The area of land acquired is by itself of importance because New York`s JFK airport, one of the largest in the world, covers only 4,930 acres. There the total number of flights was 34,361 in November 2006 alone and the number of passengers 3,484,448. It is also twice the size of London`s Heathrow (2,965 acres) where a plane lands or takes off every 46 seconds at peak hours and which handled 128 million passengers in 2005.

It goes without saying that the volume of air traffic at Gwadar will be a tiny fraction of the numbers cited above. This oversized place is obviously required for objectives other than those publicised.

When Gwadar was earmarked for a mega port project, it prompted a mad rush for real estate and the land mafia made billions in the process. They not only deprived locals of their land but more ominously also created a situation where the demography started changing rapidly, a fact which rankles with most Baloch people.

In October 2006, Justice Javed Iqbal and Justice Raja Fayyaz Ahmed of the Supreme Court decreed, “The allotment of land in Gwadar has been made in violation of the policies formulated by the government itself. The discretionary power has been exercised in an arbitrary and capricious manner which has been cited as a clear example of abuse of authority and misuse of power (emphasis added). Nobody knows how the settled land owned by the state has been transferred to the private sector, that too on peanut prices which depicts lack of transparency and mismanagement.”

They ordered the cancellation of residential and industrial plots allotted in Gwadar. The SC Quetta Bench observed that the Balochistan government is not competent to set land quotas for politicians, ministers, elected representatives, high civil officials and the provincial judiciary without passing legislation on the subject. They also observed that “every allotment, sale and disposed of land appears to have been made in a dubious and suspicious manner” (again emphasis added).

The violations must have been extraordinarily blatant to have evoked such a reprimand. For a moment consider how an alienated people must already be feeling because of the numerous depredations against their rights and resources. It is doubtful if these directives have even remotely been followed up. Bypassing laws and rules and making a mockery of them have been raised to an art form in the `land of the pure`.

The government doesn`t seem to tire of touting the opportunities that mega projects create. It erroneously believes that menial jobs alone will satisfy the aspirations of the people who are demanding control over their own destiny. The Baloch are demanding their inherent rights and not an opportunity to be servants; all governments have failed to comprehend and redress this justified demand. When these injustices are opposed, people are labelled as anti-development and misguided and that only adds insult to injury.

Gwadar is not the only problem. The injustices, real and perceived, suffered by the Baloch are many and varied, and immediate redress is required if the already alienated and deprived people are not to be further estranged. Though Balochistan has suffered the most, other smaller provinces too have seen their fair share of discrimination because the policymakers of this country have been indifferent, inefficient, arrogant and compassionless.
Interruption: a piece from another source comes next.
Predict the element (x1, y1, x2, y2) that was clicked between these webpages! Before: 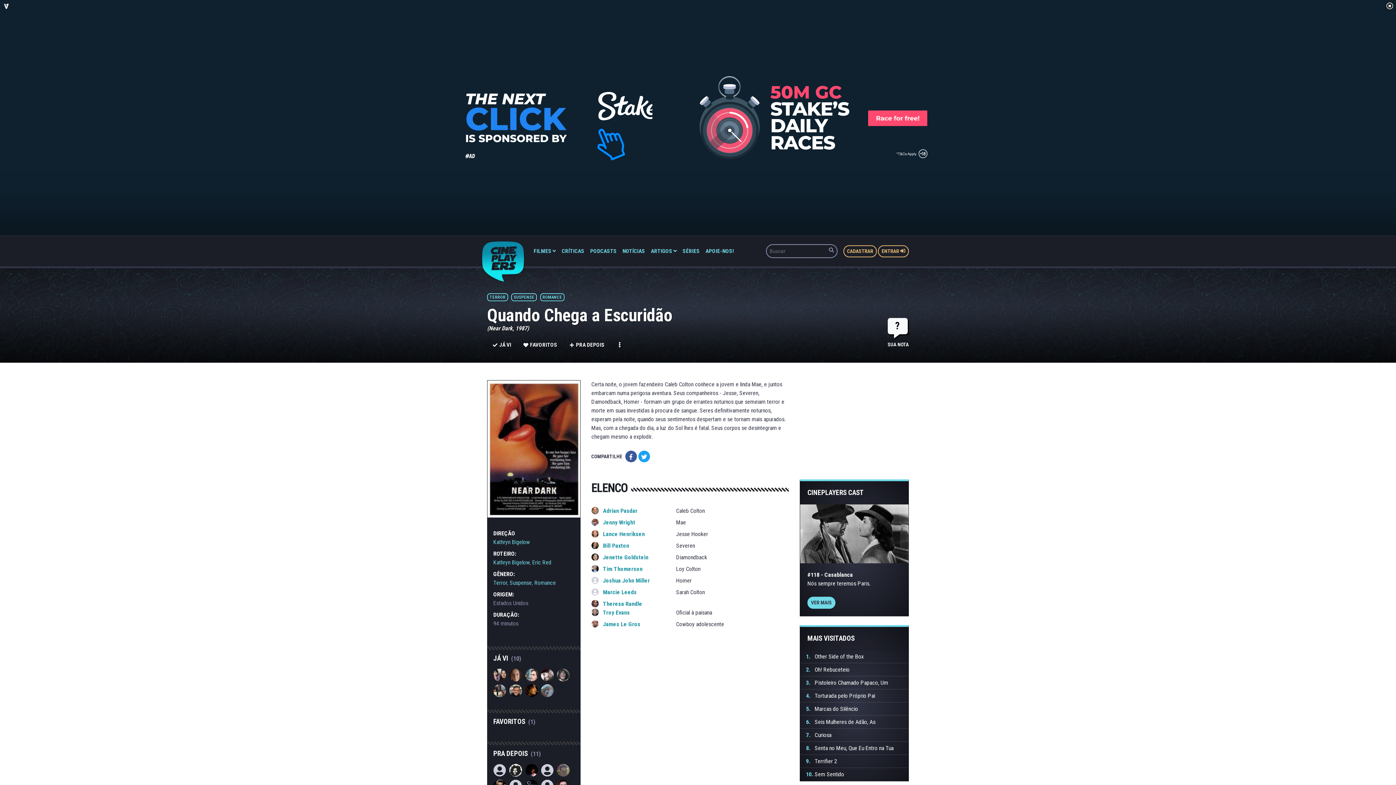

The great reformer Sheikh Saadi wisely advised that

Na dahad hooshmand roshan rai/Ba faromaya kar hai khateer/Booriya baaf agar che bafinda aast/Na barandish ba karga-i-hareer

(The wise entrust not incompetents/With tasks of momentous nature/Sack-weavers though weavers too/Are never asked to weave silken vesture).

The affairs of state and governance are too vital to be left in the hands of those who have so far been running the show to disastrous effect. It is time that civil society accepts the challenge because only the conscientious can be expected to defend and care for the rights of those who have long been trampled upon.